§ Task directions
Repeat each record word for word.

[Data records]
-=-=-

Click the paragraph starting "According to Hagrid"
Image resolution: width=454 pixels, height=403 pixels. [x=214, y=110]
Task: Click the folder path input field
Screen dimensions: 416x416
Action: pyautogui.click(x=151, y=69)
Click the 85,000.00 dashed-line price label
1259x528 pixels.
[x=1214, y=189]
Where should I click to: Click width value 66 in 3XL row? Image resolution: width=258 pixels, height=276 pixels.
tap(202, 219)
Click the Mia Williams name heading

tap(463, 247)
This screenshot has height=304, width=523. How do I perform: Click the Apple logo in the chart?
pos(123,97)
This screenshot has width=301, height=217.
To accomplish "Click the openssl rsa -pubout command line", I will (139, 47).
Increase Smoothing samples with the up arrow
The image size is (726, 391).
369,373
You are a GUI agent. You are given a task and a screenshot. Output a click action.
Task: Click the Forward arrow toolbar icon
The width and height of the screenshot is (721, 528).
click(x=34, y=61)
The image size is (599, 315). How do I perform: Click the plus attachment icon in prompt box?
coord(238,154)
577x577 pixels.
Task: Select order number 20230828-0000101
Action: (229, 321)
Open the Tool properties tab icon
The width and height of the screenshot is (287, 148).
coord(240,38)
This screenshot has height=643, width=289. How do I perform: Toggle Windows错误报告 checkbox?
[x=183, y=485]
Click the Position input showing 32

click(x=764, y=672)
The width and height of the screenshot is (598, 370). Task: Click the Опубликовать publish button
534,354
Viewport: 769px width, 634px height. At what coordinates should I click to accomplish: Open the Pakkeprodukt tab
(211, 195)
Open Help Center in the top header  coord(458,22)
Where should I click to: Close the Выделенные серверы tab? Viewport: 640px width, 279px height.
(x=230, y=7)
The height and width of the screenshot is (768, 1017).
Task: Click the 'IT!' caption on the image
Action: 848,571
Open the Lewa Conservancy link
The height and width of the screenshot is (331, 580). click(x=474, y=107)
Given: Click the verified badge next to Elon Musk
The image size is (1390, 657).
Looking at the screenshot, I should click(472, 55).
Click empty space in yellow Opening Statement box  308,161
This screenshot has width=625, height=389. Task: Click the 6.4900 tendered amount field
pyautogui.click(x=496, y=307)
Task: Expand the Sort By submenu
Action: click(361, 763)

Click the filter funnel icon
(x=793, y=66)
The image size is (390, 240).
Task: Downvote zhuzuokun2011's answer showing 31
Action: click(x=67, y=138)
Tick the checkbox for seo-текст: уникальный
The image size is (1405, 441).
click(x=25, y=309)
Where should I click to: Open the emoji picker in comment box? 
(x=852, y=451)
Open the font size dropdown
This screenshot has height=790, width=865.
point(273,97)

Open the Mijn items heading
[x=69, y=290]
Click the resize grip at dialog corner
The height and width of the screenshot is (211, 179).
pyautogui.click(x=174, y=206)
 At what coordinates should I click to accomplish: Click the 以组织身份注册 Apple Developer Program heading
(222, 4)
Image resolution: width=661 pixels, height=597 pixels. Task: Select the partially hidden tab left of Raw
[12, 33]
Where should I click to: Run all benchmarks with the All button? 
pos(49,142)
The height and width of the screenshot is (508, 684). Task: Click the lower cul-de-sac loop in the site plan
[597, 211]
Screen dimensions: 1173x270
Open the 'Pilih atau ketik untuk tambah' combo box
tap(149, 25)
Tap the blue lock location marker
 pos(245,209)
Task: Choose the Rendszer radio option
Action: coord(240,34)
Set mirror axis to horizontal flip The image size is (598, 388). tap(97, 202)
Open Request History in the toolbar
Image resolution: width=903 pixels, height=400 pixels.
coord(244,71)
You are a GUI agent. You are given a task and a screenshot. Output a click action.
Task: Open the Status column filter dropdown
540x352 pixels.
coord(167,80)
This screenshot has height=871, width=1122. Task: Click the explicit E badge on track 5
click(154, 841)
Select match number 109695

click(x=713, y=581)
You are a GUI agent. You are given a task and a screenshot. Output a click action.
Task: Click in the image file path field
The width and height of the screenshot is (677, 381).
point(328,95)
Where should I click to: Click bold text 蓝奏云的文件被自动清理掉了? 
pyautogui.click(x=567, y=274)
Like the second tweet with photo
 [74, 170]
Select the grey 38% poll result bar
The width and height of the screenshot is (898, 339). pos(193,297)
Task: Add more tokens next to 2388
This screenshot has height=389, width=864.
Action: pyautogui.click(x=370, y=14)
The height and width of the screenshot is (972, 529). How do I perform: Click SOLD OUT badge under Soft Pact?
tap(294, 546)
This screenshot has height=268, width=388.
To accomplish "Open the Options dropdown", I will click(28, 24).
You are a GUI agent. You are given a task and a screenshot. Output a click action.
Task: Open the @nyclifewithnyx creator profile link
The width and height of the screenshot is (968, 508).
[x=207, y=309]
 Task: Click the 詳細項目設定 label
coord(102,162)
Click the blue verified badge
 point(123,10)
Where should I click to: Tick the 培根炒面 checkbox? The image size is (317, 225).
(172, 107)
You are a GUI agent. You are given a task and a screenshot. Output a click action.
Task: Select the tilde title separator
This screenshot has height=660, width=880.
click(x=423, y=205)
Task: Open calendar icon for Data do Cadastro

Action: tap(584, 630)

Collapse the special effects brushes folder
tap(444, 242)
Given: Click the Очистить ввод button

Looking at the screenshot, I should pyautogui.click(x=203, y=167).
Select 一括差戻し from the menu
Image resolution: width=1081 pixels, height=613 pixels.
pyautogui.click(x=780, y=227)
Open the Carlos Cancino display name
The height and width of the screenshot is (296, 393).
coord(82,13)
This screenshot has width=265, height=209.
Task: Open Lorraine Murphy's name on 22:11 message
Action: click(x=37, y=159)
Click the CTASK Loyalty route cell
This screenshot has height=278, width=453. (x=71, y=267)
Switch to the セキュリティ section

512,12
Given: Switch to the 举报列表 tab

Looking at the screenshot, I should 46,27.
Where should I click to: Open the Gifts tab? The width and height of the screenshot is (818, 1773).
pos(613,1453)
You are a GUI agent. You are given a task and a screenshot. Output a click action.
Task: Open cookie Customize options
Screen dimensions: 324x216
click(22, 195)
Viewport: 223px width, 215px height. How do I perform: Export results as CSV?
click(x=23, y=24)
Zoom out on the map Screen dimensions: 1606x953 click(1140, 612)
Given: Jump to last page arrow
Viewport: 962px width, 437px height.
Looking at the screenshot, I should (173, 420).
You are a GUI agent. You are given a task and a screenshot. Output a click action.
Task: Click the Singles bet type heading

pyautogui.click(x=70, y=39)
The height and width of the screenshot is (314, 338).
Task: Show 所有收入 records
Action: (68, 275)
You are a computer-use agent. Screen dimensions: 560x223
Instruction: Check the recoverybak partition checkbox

-=-=-

§ Output below
Click the paragraph starting "According to Hagrid"
Image resolution: width=454 pixels, height=403 pixels. [x=214, y=110]
Task: Click the folder path input field
Screen dimensions: 416x416
Action: pyautogui.click(x=151, y=69)
Click the 85,000.00 dashed-line price label
1259x528 pixels.
[x=1214, y=189]
Where should I click to: Click width value 66 in 3XL row? Image resolution: width=258 pixels, height=276 pixels.
tap(202, 219)
Click the Mia Williams name heading

tap(463, 247)
This screenshot has height=304, width=523. How do I perform: Click the Apple logo in the chart?
pos(123,97)
This screenshot has width=301, height=217.
To accomplish "Click the openssl rsa -pubout command line", I will (139, 47).
Increase Smoothing samples with the up arrow
The image size is (726, 391).
369,373
You are a GUI agent. You are given a task and a screenshot. Output a click action.
Task: Click the Forward arrow toolbar icon
The width and height of the screenshot is (721, 528).
click(x=34, y=61)
The image size is (599, 315). How do I perform: Click the plus attachment icon in prompt box?
coord(238,154)
577x577 pixels.
Task: Select order number 20230828-0000101
Action: (229, 321)
Open the Tool properties tab icon
The width and height of the screenshot is (287, 148).
coord(240,38)
This screenshot has height=643, width=289. How do I perform: Toggle Windows错误报告 checkbox?
[x=183, y=485]
Click the Position input showing 32

click(x=764, y=672)
The width and height of the screenshot is (598, 370). Task: Click the Опубликовать publish button
534,354
Viewport: 769px width, 634px height. At what coordinates should I click to accomplish: Open the Pakkeprodukt tab
(211, 195)
Open Help Center in the top header  coord(458,22)
Where should I click to: Close the Выделенные серверы tab? Viewport: 640px width, 279px height.
(x=230, y=7)
The height and width of the screenshot is (768, 1017).
Task: Click the 'IT!' caption on the image
Action: 848,571
Open the Lewa Conservancy link
The height and width of the screenshot is (331, 580). click(x=474, y=107)
Given: Click the verified badge next to Elon Musk
The image size is (1390, 657).
Looking at the screenshot, I should click(472, 55).
Click empty space in yellow Opening Statement box  308,161
This screenshot has width=625, height=389. Task: Click the 6.4900 tendered amount field
pyautogui.click(x=496, y=307)
Task: Expand the Sort By submenu
Action: click(361, 763)

Click the filter funnel icon
(x=793, y=66)
The image size is (390, 240).
Task: Downvote zhuzuokun2011's answer showing 31
Action: click(x=67, y=138)
Tick the checkbox for seo-текст: уникальный
The image size is (1405, 441).
click(x=25, y=309)
Where should I click to: Open the emoji picker in comment box? 
(x=852, y=451)
Open the font size dropdown
This screenshot has height=790, width=865.
point(273,97)

Open the Mijn items heading
[x=69, y=290]
Click the resize grip at dialog corner
The height and width of the screenshot is (211, 179).
pyautogui.click(x=174, y=206)
 At what coordinates should I click to accomplish: Click the 以组织身份注册 Apple Developer Program heading
(222, 4)
Image resolution: width=661 pixels, height=597 pixels. Task: Select the partially hidden tab left of Raw
[12, 33]
Where should I click to: Run all benchmarks with the All button? 
pos(49,142)
The height and width of the screenshot is (508, 684). Task: Click the lower cul-de-sac loop in the site plan
[597, 211]
Screen dimensions: 1173x270
Open the 'Pilih atau ketik untuk tambah' combo box
tap(149, 25)
Tap the blue lock location marker
 pos(245,209)
Task: Choose the Rendszer radio option
Action: coord(240,34)
Set mirror axis to horizontal flip The image size is (598, 388). tap(97, 202)
Open Request History in the toolbar
Image resolution: width=903 pixels, height=400 pixels.
coord(244,71)
You are a GUI agent. You are given a task and a screenshot. Output a click action.
Task: Open the Status column filter dropdown
540x352 pixels.
coord(167,80)
This screenshot has height=871, width=1122. Task: Click the explicit E badge on track 5
click(154, 841)
Select match number 109695

click(x=713, y=581)
You are a GUI agent. You are given a task and a screenshot. Output a click action.
Task: Click in the image file path field
The width and height of the screenshot is (677, 381).
point(328,95)
Where should I click to: Click bold text 蓝奏云的文件被自动清理掉了? 
pyautogui.click(x=567, y=274)
Like the second tweet with photo
 [74, 170]
Select the grey 38% poll result bar
The width and height of the screenshot is (898, 339). pos(193,297)
Task: Add more tokens next to 2388
This screenshot has height=389, width=864.
Action: pyautogui.click(x=370, y=14)
The height and width of the screenshot is (972, 529). How do I perform: Click SOLD OUT badge under Soft Pact?
tap(294, 546)
This screenshot has height=268, width=388.
To accomplish "Open the Options dropdown", I will click(28, 24).
You are a GUI agent. You are given a task and a screenshot. Output a click action.
Task: Open the @nyclifewithnyx creator profile link
The width and height of the screenshot is (968, 508).
[x=207, y=309]
 Task: Click the 詳細項目設定 label
coord(102,162)
Click the blue verified badge
 point(123,10)
Where should I click to: Tick the 培根炒面 checkbox? The image size is (317, 225).
(172, 107)
You are a GUI agent. You are given a task and a screenshot. Output a click action.
Task: Select the tilde title separator
This screenshot has height=660, width=880.
click(x=423, y=205)
Task: Open calendar icon for Data do Cadastro

Action: tap(584, 630)

Collapse the special effects brushes folder
tap(444, 242)
Given: Click the Очистить ввод button

Looking at the screenshot, I should pyautogui.click(x=203, y=167).
Select 一括差戻し from the menu
Image resolution: width=1081 pixels, height=613 pixels.
pyautogui.click(x=780, y=227)
Open the Carlos Cancino display name
The height and width of the screenshot is (296, 393).
coord(82,13)
This screenshot has width=265, height=209.
Task: Open Lorraine Murphy's name on 22:11 message
Action: click(x=37, y=159)
Click the CTASK Loyalty route cell
This screenshot has height=278, width=453. (x=71, y=267)
Switch to the セキュリティ section

512,12
Given: Switch to the 举报列表 tab

Looking at the screenshot, I should 46,27.
Where should I click to: Open the Gifts tab? The width and height of the screenshot is (818, 1773).
pos(613,1453)
You are a GUI agent. You are given a task and a screenshot. Output a click action.
Task: Open cookie Customize options
Screen dimensions: 324x216
click(22, 195)
Viewport: 223px width, 215px height. How do I perform: Export results as CSV?
click(x=23, y=24)
Zoom out on the map Screen dimensions: 1606x953 click(1140, 612)
Given: Jump to last page arrow
Viewport: 962px width, 437px height.
Looking at the screenshot, I should (173, 420).
You are a GUI agent. You are given a task and a screenshot. Output a click action.
Task: Click the Singles bet type heading

pyautogui.click(x=70, y=39)
The height and width of the screenshot is (314, 338).
Task: Show 所有收入 records
Action: (68, 275)
You are a computer-use agent. Screen dimensions: 560x223
Instruction: Check the recoverybak partition checkbox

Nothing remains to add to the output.